The Settlement Rules have been praised as a structured, intelligent approach to promoting settlement which recognize the differences between civil and common law tradition and looks to take the best of both, whilst providing a menu which will be appropriate for different tribunals and different nationalities of parties.
Many feel that cases are better resolved in negotiated settlement than by arbitral decision. Arbitration bodies such as the ICC and CIETAC report that they are looking at ways to further facilitate settlement within international arbitration.
CEDR are hearing that the Settlement Rules are increasingly being referenced by Arbitral Tribunals in practice.
There has been healthy and interesting debate on the detailed provision of the Settlement Rules. A large portion of this has the background that practice between different jurisdictions varies. Practitioners from Asia asked that the Settlement Rules go further while practitioners from the UK/US felt less comfortable with the more pro-active steps. Debate centred on the following:
1. Arbitrator Impartiality
Some were concerned about keeping the impartiality of the Arbitral Tribunal (and therefore the enforceability of any Award). The ‘General Principles’ of the Settlement Rules set out in Article 3 specify that the Arbitral Tribunal shall not knowingly act in such a way as would make its Award susceptible to a successful challenge and expresses that the steps the Arbitral Tribunal may take will be subject to this requirement.
By adopting the Settlement Rules, the Parties also agree that the Arbitral Tribunal’s facilitation of settlement will not be asserted by the Parties as a ground for disqualification or challenge to Award. Further, for certain more substantive steps the Settlement Rules require that written agreement is given by the Parties and for other steps that the Parties themselves actually request the particular step in writing before the Arbitral Tribunal will do it.
The Settlement Rules also include safeguards in that the Arbitral Tribunal shall not meet with any party separately or obtain information from a party that is not shared with the other Parties (Article 5). In this way, if the parties decided to mediate their dispute, this would not be conducted by the Arbitral Tribunal, the Parties would need to engage a separate and independent mediator.

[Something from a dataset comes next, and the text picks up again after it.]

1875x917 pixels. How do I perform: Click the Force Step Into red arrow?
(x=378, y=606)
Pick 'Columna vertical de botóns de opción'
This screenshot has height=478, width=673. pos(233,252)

2. Timing of settlement initiatives
Again, views from different jurisdictions varied, with some favouring early involvement and others less comfortable until the arbitral process was further advanced. The Settlement Rules address this. First, many of the measures that the Arbitral Tribunal has the power to take without express permission, take the form of ‘discussing’ or ensuring the Parties are aware of their options. This way Parties can control when any settlement initiatives take place.
Second, the Arbitral Tribunal ‘may’ take such measures ‘where appropriate’ or ‘if it considers it helpful to do so’- it is expected that as highly skilled and experienced dispute resolution professionals, arbitrators would use their judgment as to whether a particular measure was appropriate.
Every case is different. A sensible view on timing is perhaps that timing of mediation or settlement discussions more depends on when you have an assessment of the issues, the chances of winning and losing and also an estimate of the cost.